Differentiating inverse functions

​​In a nutshell

One application of the chain rule for differentiation is differentiating inverse functions. This will help you find the derivative of functions you don't know how to differentiate directly, but that you do know how to differentiate the function's inverse.

Inverse function reminder

Let $$f(x)$$ be a function. Then its inverse is denoted by $$f^{-1}(x)$$. Examples of functions and their inverse includes $$e^x$$ and $$\ln(x)$$, $$x^2$$ and $$\sqrt{x}$$, and $$\sin(x)$$ and $$\sin^{-1}(x)$$.

Example 1

Find the inverse function of $$g(x)=4x-3$$.

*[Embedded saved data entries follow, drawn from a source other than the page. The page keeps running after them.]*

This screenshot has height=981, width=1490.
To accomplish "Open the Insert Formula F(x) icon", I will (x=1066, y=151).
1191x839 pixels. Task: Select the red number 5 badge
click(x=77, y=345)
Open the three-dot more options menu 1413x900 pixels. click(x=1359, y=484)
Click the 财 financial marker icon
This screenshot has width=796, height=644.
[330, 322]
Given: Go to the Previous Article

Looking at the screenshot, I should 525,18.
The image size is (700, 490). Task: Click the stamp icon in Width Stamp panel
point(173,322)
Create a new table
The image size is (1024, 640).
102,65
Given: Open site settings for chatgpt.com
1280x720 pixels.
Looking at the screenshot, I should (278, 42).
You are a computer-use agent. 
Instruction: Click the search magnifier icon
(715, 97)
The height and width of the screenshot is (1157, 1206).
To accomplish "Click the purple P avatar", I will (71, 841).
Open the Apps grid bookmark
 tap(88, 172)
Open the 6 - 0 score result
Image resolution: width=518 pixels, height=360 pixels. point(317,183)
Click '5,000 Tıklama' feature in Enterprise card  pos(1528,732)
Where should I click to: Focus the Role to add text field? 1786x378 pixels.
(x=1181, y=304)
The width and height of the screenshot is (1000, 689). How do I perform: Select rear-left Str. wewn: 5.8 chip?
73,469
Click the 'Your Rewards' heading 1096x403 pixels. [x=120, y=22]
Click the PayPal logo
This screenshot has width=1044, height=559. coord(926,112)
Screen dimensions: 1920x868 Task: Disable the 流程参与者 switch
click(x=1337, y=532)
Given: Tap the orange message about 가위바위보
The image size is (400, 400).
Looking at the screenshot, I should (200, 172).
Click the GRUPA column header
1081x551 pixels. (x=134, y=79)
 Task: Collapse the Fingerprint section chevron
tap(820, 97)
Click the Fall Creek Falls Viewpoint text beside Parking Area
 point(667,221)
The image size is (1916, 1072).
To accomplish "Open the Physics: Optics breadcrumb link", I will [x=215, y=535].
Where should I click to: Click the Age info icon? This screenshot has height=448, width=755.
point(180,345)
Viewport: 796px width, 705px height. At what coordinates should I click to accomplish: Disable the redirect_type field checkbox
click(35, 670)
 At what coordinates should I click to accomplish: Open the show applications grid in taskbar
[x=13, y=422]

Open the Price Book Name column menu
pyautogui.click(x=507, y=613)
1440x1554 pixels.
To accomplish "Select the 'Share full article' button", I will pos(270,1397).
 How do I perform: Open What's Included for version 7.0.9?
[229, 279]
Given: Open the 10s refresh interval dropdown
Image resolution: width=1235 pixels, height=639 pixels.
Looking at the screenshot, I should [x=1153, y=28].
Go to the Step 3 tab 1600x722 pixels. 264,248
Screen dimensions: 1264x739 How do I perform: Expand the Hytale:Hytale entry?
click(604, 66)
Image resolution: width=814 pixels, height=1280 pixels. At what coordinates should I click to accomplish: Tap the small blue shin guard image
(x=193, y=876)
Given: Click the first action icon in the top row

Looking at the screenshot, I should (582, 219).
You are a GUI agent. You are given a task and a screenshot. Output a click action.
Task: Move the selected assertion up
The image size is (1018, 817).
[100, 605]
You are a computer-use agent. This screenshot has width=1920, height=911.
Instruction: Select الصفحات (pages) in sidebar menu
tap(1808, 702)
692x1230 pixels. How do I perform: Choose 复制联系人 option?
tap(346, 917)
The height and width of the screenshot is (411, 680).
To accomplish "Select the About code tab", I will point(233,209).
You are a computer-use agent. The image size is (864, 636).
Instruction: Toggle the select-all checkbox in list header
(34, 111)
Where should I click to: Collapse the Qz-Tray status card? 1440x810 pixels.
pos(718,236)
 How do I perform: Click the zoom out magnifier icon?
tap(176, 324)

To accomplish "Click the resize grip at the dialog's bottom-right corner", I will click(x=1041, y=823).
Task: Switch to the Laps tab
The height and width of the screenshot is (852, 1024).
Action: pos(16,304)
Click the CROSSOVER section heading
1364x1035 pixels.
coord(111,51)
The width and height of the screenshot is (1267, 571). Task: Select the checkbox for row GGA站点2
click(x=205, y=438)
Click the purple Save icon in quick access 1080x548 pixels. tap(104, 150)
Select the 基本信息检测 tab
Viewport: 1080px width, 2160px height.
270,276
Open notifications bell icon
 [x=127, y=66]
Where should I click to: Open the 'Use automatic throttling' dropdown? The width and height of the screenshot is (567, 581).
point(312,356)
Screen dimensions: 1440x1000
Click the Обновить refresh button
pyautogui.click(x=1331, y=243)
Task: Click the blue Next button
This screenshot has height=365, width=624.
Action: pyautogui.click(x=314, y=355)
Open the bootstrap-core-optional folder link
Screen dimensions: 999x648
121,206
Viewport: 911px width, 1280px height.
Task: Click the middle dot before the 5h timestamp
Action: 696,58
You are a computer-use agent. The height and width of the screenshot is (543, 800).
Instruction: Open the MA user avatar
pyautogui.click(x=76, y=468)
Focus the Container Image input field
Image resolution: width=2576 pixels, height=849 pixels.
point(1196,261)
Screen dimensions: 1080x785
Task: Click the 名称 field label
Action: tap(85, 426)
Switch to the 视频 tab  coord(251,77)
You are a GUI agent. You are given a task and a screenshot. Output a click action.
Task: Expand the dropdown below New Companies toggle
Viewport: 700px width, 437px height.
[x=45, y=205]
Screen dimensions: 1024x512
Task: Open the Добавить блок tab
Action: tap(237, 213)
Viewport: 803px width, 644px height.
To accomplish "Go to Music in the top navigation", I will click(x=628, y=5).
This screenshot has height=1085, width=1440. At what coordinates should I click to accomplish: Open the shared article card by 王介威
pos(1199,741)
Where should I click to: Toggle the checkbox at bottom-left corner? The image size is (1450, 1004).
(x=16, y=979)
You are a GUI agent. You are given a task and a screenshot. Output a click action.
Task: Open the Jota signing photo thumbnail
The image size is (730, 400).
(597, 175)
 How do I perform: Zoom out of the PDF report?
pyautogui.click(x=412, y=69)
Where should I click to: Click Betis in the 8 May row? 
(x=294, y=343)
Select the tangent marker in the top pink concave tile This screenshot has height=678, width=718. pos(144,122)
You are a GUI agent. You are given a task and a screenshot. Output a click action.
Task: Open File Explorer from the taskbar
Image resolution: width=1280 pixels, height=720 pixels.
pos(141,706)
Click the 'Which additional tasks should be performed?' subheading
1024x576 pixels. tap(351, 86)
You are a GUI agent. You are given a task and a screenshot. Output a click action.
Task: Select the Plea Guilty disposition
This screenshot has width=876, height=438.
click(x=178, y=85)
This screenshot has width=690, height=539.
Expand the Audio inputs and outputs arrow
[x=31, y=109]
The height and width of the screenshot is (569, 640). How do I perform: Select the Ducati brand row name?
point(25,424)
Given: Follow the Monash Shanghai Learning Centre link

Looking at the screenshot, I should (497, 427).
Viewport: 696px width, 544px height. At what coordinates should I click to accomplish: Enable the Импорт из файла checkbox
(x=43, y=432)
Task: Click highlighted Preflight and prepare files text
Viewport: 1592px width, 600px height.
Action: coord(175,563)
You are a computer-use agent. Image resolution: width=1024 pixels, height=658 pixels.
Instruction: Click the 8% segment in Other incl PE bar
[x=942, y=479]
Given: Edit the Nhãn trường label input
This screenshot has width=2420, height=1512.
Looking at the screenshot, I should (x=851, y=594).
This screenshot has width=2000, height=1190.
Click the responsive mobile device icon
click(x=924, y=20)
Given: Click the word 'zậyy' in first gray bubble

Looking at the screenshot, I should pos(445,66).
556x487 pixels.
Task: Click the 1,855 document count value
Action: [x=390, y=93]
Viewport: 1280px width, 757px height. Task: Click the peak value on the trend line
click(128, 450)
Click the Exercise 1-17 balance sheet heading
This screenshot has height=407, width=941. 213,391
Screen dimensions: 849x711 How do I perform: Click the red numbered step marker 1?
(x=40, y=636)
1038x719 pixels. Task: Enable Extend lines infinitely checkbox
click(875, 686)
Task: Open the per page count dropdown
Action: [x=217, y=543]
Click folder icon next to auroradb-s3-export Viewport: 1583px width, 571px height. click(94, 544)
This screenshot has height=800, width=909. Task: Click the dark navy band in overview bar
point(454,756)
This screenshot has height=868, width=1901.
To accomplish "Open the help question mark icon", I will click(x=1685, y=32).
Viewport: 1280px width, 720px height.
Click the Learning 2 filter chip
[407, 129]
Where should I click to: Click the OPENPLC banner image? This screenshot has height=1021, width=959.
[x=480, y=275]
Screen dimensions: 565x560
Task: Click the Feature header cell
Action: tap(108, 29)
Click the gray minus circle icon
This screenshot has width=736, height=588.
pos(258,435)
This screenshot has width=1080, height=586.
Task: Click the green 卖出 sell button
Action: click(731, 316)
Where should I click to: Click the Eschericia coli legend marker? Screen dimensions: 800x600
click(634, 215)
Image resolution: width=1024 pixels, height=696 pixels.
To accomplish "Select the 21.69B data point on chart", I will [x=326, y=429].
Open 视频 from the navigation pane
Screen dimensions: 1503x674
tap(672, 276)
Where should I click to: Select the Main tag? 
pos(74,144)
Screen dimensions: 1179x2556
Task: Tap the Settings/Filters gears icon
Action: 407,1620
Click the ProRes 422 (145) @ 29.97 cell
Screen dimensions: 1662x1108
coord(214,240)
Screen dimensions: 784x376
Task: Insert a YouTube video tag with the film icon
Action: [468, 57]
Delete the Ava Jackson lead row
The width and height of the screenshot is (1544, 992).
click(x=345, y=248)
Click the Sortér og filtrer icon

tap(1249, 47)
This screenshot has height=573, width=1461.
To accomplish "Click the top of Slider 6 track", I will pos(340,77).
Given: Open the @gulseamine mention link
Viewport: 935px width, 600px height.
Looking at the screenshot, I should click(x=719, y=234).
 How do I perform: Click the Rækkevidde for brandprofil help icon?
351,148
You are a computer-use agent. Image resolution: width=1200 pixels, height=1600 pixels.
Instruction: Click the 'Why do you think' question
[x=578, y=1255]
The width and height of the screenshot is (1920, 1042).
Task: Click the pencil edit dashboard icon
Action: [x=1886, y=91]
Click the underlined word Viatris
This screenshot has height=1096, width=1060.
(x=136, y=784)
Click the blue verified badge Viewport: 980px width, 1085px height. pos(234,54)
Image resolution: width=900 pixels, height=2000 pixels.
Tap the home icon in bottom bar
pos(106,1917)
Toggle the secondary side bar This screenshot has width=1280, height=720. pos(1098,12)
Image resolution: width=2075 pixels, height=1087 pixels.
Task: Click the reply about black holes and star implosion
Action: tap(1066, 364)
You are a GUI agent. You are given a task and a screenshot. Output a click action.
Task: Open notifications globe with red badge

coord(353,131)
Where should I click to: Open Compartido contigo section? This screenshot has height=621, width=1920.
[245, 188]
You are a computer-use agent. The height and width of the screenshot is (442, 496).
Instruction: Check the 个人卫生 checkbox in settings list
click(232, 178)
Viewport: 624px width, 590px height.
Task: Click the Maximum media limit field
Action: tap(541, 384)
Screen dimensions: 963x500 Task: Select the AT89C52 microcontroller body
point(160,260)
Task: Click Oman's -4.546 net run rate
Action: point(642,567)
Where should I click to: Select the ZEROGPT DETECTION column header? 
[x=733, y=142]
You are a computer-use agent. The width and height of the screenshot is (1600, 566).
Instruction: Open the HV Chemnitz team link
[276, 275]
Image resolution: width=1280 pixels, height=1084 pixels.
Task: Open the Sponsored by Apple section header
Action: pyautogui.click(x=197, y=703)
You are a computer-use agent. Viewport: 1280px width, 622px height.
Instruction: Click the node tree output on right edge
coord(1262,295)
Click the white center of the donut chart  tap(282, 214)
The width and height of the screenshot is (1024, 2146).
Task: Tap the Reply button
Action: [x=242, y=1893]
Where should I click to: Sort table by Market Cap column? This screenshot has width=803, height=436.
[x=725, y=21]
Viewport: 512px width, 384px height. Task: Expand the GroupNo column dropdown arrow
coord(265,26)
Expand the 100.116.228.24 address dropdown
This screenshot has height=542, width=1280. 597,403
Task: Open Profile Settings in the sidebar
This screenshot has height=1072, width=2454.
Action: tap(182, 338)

To find the inverse function, rearrange to make $$x$$ the subject:

$$x=\frac{g(x)+3}{4}$$​​

Next, replace the $$x$$ on the left with $$g^{-1}(x)$$ and replace $$g(x)$$ with $$x$$:

$$\underline{g^{-1}(x)=\frac{x+3}{4}}$$​​

Using the chain rule

The chain rule essentially gives you a method to manipulate derivatives. For example, it says that

​$$\dfrac{\text dy}{\text dx}=\dfrac{\text dy}{\text du}\times\dfrac{\text du}{\text dx}$$​​

You can approach statements like this as you would to a fraction. Notice that it is as if you are cancelling the $$\text du$$.

Note: It is not actually as straightforward as simply cancelling, but this is a helpful way to look at it.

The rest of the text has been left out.